Table of contents

Francis-99 is a set of upcoming workshops jointly organized by the Norwegian University of Science and Technology (NTNU), Norway and Luleå University of Technology (LTU), Sweden in the same spirit as the previous Turbine-99 workshops. The Francis-99 workshops aim during the coming years to determine the state of the art of high head Francis turbine simulations (flow and structure) under steady and transient operating conditions as well as promote their development and knowledge dissemination openly. Three workshops are initially planned:

- Workshop 1: steady operation of Francis turbines (December 2014)

- Workshop 2: transient operation of Francis turbines (December 2016)

- Workshop 3: FSI of Francis turbines (December 2018)

A high head Francis turbine model, named the Tokke model, has been designed and experimentally investigated at the Water Power Laboratory, NTNU. The complete geometry of the model and mesh are now freely available on the site www.francis‑99.org together with a large set of experimental pressure and velocity measurements. The organisers expect this geometry to become with time a reference test case to the hydraulic community for research and development on high head Francis turbines and the workshops a meeting place to discuss developments, potentials, issues... on a common and open test case.

The present proceeding contains the papers presented at the first workshop at NTNU the 15th and 16th of December 2014. 50 participants were present at the workshop and a total of 14 papers were presented. A large variety of codes and models were used highlighting different issues in the simulation of high Francis turbines.

The editors:

Prof.

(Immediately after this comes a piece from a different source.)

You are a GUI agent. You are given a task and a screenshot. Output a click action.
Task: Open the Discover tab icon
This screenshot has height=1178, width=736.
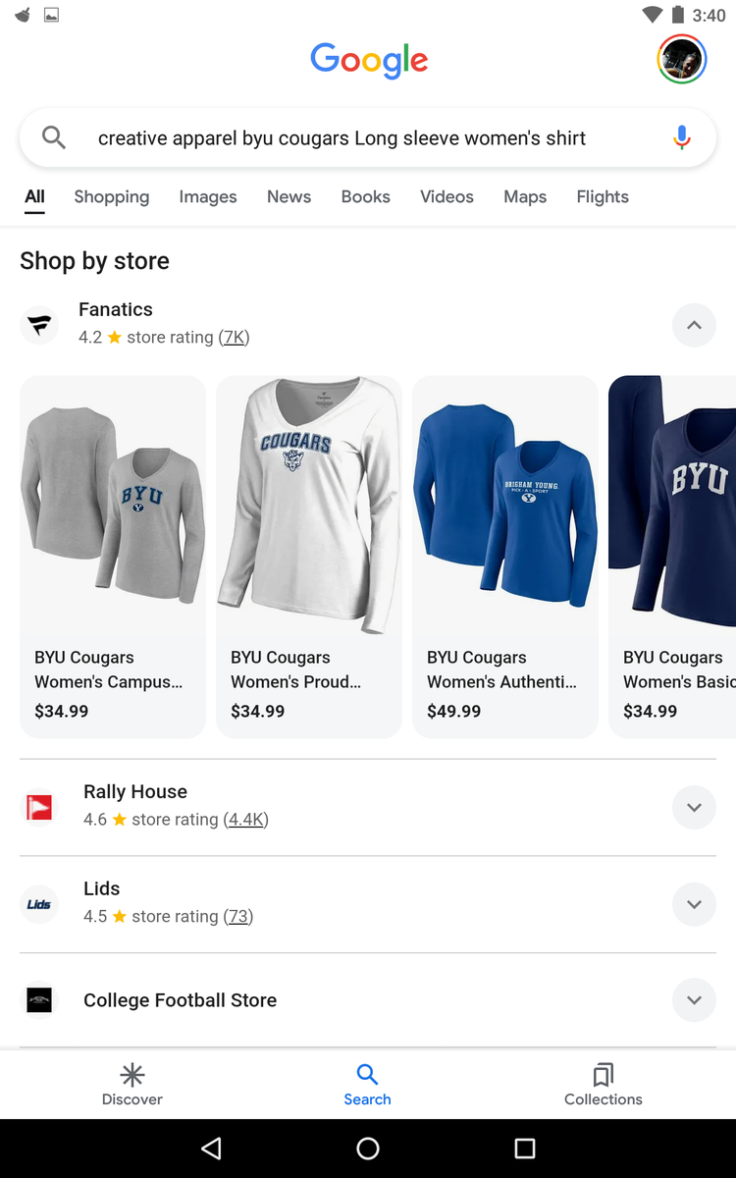point(132,1075)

Michel J. Cervantes (LTU, NTNU)

Dr. Chirag Trivedi (NTNU)

Prof O.G. Dahlhaug (NTNU)

Prof. T. Nielsen (NTNU)

All papers published in this volume of Journal of Physics: Conference Series have been peer reviewed through processes administered by the proceedings Editors. Reviews were conducted by expert referees to the professional and scientific standards expected of a proceedings journal published by IOP Publishing.

CFD simulations focusing on capturing dynamic fluctuations of the flow for three operating points were performed for a scale model of a high head Francis turbine. A mesh sensitivity study showed an influence of the near wall resolution, consequently a low Reynolds mesh with a SST turbulence model was used. Rotor/stator fluctuations are well reproduced with the full turbine simulation at all operating points. Velocity contours and average velocity profiles from LDV measurements in the draft tube confirm that the flow physics is generally well reproduced. Simplified approaches such as profile transform and Fourier transform underestimated the measured fluctuations. As full turbine simulations were time-consuming, a simulation with only the draft tube was performed at part load to predict the fluctuations in the draft tube cone. The SAS-SST turbulence model was able to capture the vortex rope behavior.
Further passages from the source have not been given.